In this paper we propose a new architecture to build wireless ad hoc clusters based on QoS parameters criteria. The architecture allows structuring the network taking into account the features of the multimedia streaming, the number of streams delivered through the network, and the capacity of the nodes belonging to the network. The objective is to offer a guaranteed and differentiated service for each multimedia stream in order to optimize the communication between nodes and taking full advantage of the available bandwidth, but guaranteeing the required delay, jitter, and packet loss levels.
The remainder of the paper is structured as follows. Section 2 reviews the papers we have found related to the multimedia streaming in ad hoc networks. In Section 3, we detail the proposed architecture, introduce the multimedia init profile (MIP) concept, and describe the most important processes of the architecture. The state machine of the architecture is described in Section 4. Section 5 shows the performance study of the architecture in order to validate our proposal. Finally, Section 6 draws the conclusions and future work.
2. Related Works
In the recent years, the research on multimedia distribution over ad hoc networks has been increased. It has happened because of the improvement of the hardware capabilities and the appearance of new multimedia services. In order to support real-time multimedia applications, we should mainly take into account QoS constraints.

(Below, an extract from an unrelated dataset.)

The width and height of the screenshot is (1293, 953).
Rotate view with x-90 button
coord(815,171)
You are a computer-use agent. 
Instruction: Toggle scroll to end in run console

In , Zhang et al. propose several improvements over MAC protocols to solve some of the main problems as the stringent quality of service (QoS) requirements of video traffic, the limited wireless channel bandwidth, and the broadcast nature of wireless medium in ad hoc networks. Authors proposed two conflict avoidance strategies for reservation and contention interleaved wireless systems. With a dual buffer, the video packets being transmitted using contention or reservation-based channel access are separated and stored in two buffers. Authors also developed analytical models considering the interactions of reservation and contention periods. The performance tests were focused on the contention-based access. Simulation results showed that the backoff strategy can achieve higher throughput when the number of reserved periods in each superframe is large. Authors also checked the results of their proposal when transferring MPEG-4 video streams. The proposed hybrid approach with the two buffering architectures provided a considerably better performance, due to the higher reservation utilization and lower contention level.
Mehta and Narmawala used a video traffic model to generate video traffic frames in . They observed that network coding performs well in lossy wireless ad hoc networks in both multicast and broadcast scenarios. Even in wireless ad hoc networks with low density of nodes network coding performs well using their multicopy packet transmission scheme. In their work, each sender node encodes the packet using a variant of network coding, which is random linear network coding (RLNC) with multigeneration mixing (MGM), with the aim to provide more protection to I (intraframe of MPEG 4 video traffic) frames in order to minimize the multiplicative loss by incurring slight delay in transmission. Mixing different types of packets increases the packet delivery fraction and reduces packet drop rate and block delay of multimedia transmission over wireless ad hoc networks.
Since the main weight of maintaining a fast multimedia delivery and an optimum path for the streams in an ad hoc network is carried out by the routing protocols , most authors have studied the routing protocols in ad hoc networks in order to know their features and which ones are the most appropriate to provide QoS . Moreover, some authors have developed QoS-aware routing protocols for ad hoc networks such as the following ones.
Al Turki and Mehmood in  studied video streaming applications over ad hoc networks and analyzed the results obtained through simulations using the OPNET software. They also surveyed the main challenges in ad hoc network research and reviewed the QoS literature for ad hoc networks. They evaluated performance of video streaming applications over ad hoc networks by simulating few scenarios with 5 different routing protocols. The results show that it is possible to support multimedia applications over medium sized networks.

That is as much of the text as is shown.